Yu Ping, who also worked for the institute along with Zhu, is an expert on the geographic spread of coronaviruses and wrote a thesis that was the first to describe a new family of SARS-like coronaviruses that are most closely related to SARS-CoV-2. (read more)

With additional mounting evidence of the lab leak in Wuhan as the originating source of the pandemic, it is worth revisiting the statements from former Acting CIA Director Mike Morrell back in 2020 when the intelligence community was dismissing the lab leak theory.

2020 – Politico […] Morell noted separately on Thursday that if the virus leaked from a Wuhan lab, the U.S. would shoulder some of the blame since it funded research at that lab through government grants from 2014-2019.

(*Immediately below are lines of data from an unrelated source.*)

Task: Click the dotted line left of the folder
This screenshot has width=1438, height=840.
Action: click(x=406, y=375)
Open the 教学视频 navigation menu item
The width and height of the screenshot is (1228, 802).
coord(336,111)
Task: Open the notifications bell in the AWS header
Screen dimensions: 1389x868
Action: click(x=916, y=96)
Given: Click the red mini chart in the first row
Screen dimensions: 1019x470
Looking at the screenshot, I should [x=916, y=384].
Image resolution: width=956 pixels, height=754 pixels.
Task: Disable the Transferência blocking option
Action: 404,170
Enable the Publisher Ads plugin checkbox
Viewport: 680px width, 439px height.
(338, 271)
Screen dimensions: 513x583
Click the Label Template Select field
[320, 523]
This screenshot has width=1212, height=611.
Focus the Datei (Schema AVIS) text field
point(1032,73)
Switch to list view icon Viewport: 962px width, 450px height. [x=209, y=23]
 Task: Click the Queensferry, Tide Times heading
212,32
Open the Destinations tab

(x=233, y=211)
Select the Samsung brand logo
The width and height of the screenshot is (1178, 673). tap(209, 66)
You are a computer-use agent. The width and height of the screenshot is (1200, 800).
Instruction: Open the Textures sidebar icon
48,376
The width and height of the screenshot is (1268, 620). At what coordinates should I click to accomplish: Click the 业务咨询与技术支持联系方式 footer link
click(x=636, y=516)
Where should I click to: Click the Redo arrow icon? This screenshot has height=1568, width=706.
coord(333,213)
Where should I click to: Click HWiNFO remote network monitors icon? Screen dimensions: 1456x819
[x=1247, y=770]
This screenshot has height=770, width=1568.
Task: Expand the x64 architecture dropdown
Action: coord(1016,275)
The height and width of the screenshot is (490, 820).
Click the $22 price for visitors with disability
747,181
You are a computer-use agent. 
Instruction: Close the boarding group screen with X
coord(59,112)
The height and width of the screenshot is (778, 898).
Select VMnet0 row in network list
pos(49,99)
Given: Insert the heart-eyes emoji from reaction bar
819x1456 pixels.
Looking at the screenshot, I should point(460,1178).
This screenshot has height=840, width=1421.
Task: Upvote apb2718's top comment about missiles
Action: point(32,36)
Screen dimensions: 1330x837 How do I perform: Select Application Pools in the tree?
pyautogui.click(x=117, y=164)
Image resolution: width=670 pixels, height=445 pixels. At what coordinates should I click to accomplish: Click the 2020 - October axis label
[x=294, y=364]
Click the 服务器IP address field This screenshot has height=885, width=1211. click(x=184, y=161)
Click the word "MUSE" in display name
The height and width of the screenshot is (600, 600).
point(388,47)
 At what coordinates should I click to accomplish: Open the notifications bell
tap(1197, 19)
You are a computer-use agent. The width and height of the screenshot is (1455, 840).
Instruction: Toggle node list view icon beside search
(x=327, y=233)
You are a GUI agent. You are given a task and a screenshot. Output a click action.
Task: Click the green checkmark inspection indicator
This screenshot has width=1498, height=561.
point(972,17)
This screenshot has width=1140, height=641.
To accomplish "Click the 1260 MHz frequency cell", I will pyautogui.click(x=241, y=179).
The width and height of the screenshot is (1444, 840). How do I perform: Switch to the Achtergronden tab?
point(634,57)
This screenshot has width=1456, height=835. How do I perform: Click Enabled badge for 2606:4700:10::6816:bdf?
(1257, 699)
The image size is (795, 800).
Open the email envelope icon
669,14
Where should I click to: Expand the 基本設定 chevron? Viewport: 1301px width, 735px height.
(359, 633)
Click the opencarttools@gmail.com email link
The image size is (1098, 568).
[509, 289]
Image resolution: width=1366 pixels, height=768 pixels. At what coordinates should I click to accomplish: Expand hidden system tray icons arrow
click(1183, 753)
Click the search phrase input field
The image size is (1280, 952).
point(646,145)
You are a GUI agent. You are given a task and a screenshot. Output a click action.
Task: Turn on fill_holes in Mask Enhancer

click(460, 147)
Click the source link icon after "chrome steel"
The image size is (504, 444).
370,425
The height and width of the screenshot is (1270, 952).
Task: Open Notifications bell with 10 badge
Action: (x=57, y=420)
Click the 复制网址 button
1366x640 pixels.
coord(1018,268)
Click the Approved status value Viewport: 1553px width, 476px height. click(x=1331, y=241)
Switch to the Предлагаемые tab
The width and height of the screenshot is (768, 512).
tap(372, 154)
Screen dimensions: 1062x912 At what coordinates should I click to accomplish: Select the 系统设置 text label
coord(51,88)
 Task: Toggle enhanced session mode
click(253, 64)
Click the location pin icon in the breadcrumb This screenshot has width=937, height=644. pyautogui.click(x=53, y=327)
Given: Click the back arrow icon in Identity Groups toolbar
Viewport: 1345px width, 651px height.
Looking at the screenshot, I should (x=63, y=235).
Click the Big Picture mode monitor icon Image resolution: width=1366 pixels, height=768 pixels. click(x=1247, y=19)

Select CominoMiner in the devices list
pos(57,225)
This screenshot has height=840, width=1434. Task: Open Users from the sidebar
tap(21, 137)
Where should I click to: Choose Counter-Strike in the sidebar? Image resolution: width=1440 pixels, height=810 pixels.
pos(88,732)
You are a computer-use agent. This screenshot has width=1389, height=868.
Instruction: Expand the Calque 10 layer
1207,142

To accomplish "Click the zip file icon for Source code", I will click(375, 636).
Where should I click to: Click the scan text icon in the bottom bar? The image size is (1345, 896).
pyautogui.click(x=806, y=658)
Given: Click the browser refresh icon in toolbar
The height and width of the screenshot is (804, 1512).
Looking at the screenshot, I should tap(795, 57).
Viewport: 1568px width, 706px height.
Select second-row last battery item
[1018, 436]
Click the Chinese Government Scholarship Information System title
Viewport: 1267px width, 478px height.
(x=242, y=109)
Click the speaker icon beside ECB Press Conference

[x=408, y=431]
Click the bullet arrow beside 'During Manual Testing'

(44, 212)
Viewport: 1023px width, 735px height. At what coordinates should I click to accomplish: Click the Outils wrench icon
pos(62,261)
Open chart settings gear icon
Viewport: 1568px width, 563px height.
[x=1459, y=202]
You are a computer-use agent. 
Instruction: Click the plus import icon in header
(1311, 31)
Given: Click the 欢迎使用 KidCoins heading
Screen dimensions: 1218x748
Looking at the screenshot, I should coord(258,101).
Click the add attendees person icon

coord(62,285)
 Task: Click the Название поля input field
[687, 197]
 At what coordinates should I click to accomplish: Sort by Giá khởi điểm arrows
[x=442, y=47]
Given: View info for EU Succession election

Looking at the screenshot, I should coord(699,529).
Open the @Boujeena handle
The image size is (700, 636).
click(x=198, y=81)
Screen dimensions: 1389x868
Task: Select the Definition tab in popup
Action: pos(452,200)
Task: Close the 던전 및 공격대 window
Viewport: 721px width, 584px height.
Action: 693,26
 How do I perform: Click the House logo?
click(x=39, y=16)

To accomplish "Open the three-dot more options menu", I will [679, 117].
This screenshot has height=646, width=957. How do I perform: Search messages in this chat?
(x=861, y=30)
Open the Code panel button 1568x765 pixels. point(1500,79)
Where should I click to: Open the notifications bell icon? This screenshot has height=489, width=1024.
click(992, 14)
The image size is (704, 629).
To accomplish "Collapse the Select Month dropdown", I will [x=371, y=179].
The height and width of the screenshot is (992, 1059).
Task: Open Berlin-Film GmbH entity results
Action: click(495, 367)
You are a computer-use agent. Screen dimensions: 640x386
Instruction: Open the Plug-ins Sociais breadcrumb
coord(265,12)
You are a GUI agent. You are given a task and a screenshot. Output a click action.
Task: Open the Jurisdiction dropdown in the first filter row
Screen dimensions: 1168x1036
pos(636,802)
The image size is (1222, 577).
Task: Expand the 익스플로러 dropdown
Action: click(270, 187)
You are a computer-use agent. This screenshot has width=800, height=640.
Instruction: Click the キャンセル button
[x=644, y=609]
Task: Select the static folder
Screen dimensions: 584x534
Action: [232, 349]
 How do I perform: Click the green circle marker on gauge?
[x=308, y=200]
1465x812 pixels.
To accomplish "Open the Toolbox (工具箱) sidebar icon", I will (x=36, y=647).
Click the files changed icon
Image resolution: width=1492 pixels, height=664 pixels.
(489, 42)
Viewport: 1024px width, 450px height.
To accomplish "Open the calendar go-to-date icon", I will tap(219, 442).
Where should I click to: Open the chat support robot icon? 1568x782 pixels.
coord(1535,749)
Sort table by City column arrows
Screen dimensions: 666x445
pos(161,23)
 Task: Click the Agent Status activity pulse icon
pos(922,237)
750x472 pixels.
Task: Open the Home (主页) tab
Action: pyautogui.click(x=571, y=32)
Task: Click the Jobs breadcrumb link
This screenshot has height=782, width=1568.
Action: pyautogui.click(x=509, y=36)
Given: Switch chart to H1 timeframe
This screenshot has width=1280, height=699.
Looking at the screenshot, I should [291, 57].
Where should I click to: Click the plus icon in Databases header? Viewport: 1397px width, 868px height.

The National Institutes of Health said in a statement on Thursday that a $3.4 million grant awarded to EcoHealth Alliance, which in turn awarded funds to the Wuhan Institute of Virology over the last 6 years, had been terminated but didn’t say why. “Any questions related to the origins of the outbreak should be directed to ODNI,” the statement said.

“If it did escape from the lab, not only bad on China but also bad on the U.S. for giving funding to a lab with safety concerns,” Morell said, referring toState Department cables from early 2018 that warned of the lab’s risky coronavirus experiments and shortage of trained technicians.

“So if it did escape,” he added, “we’re all in this together.” (link)

Thus, the motive for the U.S. government to deny any role in creating the virus that was unleashed unto the world.